The basic BRAP utilities discussed above were developed by Keith Jones and are an ideal starting point for both BRAP 'forensicist' and voyeur. These tools are open source and available on the sourceforge.net website. Galleta is indispensible in expedient cookie analysis because of the strange cookie data format used by Internet Explorer including, among other oddities, timestamps that are defined in terms of 100 nanosecond increments since midnight, January 1, 1601! INDEX.DAT and INFO2 were parsed by a Jones' utilities PASCO and RIFIUTI, respectively. Mandiant (www.mandiant.com) has a streamlined utility, Web Historian, that saves parsed history data in an excel spreadsheet for easier analysis. SANS (sans.org) now offers a half-day course in browser forensics. Based on my experience with SANS, I would expect this to be the most thorough treatment available.
The data clusters described above are indexed in the Windows Registry Hive. The most important file in BRAP Forensics is NTUSER.DAT. A good overview of the linkage between the registry hive and critical activity files like NTUSER.DAT is provided in AccessData's Registry Quick Find Chart at www.accessdata.com/media/en_US/print/papers/wp.Registry_Quick_Find_Chart.en_us.pdf.

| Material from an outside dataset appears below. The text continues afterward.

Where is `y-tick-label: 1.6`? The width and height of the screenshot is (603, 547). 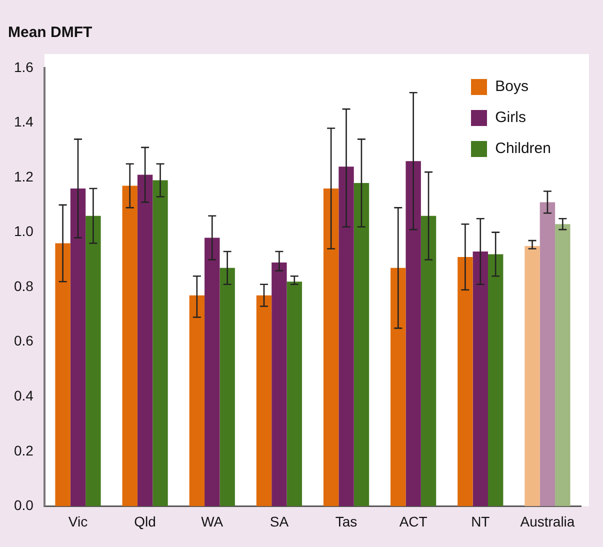
y-tick-label: 1.6 is located at coordinates (24, 66).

Perhaps the easiest way to see how the registry hive organizes BRAP data is DeviceLock's Active Registry Monitor (devicelock.com). Registry Monitor has a "compare" feature that reveals differences between registry scans that were produced by applications.
Many of these capabilities are bundled into computer forensics tools such as Encase (www.guidancesoftware.com), Windows Forensics Toolchest (foolmoon.net/security/wft/index.html), The Forensics Toolkit (accessdata.com/Products/ftk2test.aspx), to name but a few.

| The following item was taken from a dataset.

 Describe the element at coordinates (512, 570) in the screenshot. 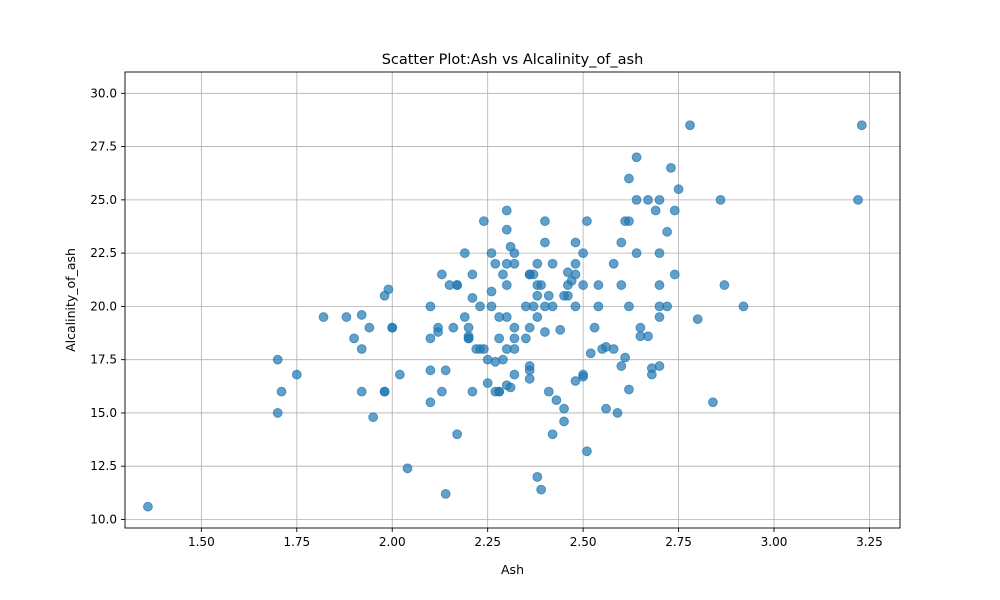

The Tony Blair/Colin Powell case illustrates how effective BRAP forensics may be. For an overview of the plagiarism side of the case, see www.casi.org.uk/discuss/2003/msg00457.html. For the BRAP forensics perspective, see Richard Smith's account at www.computerbytesman.com/privacy/blair.htm. The fragment of metadata listed above was reproduced from the source document www.computerbytesman.com/privacy/blair.doc. by Harlan Carvey's metadata extraction and parsing tool WMD.PL (cf. cfed-ttf.blogspot.com/2008/01/what-is-your-ms-office-metadata-telling.html. The British government admitted to the plagiarism, cf. www.sfgate.com/cgi-bin/article.cgi?file=/chronicle/archive/2003/02/08/MN200631.DTL.
Hal Berghel is an educator, administrator, inventor, author, columnist, lecturer and sometimes talk show guest. He is both an ACM and IEEE Fellow and has been recognized by both organizations for distinguished service. He is the Associate Dean of the Howard R. Hughes College of Engineering at UNLV, and his consultancy, Berghel.Net, provides security services for government and industry.